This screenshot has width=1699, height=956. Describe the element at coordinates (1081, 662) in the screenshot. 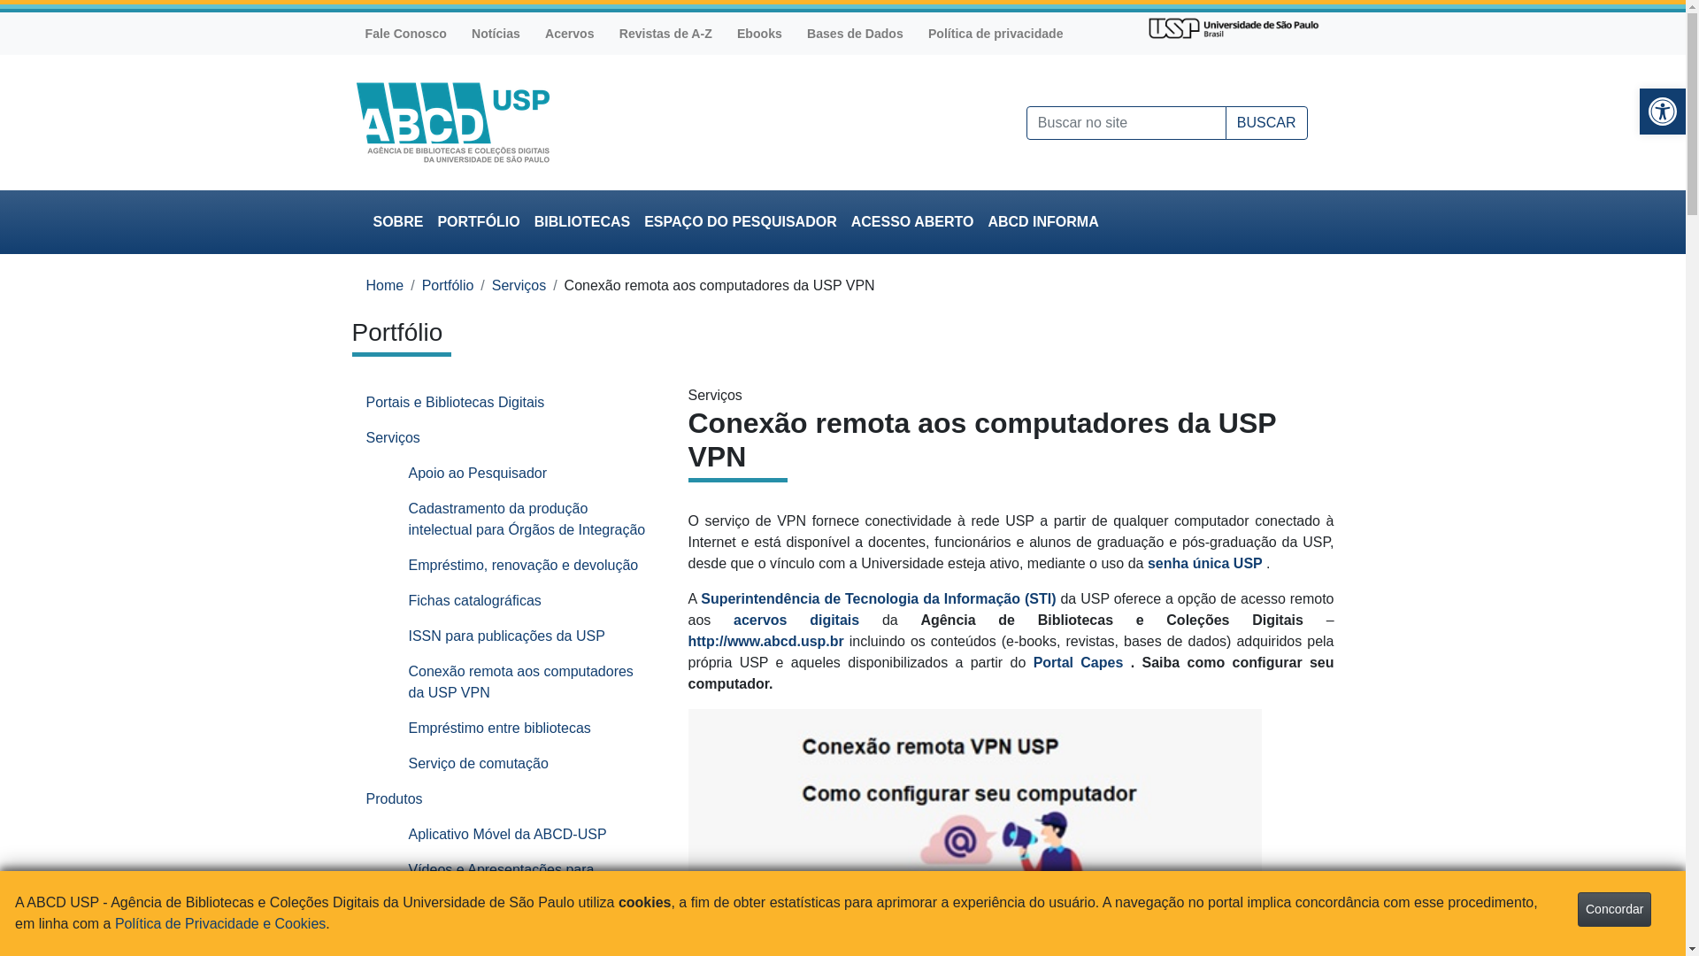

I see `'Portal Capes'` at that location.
==
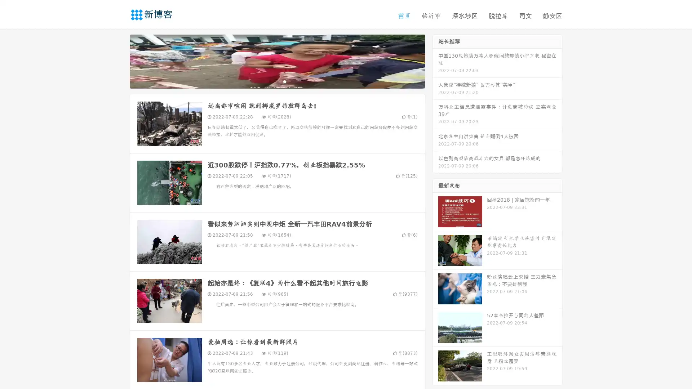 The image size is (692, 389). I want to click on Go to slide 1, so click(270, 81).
...
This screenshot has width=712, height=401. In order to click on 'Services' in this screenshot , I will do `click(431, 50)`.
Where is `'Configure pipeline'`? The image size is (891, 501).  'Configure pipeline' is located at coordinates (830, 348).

> **Directions for this task**:
Write out the lines verbatim, starting with the line containing "This screenshot has width=712, height=401." and ending with the line containing "coordinates (830, 348).", both included.

> **Exercise solution**:
This screenshot has width=712, height=401. In order to click on 'Services' in this screenshot , I will do `click(431, 50)`.
Where is `'Configure pipeline'`? The image size is (891, 501).  'Configure pipeline' is located at coordinates (830, 348).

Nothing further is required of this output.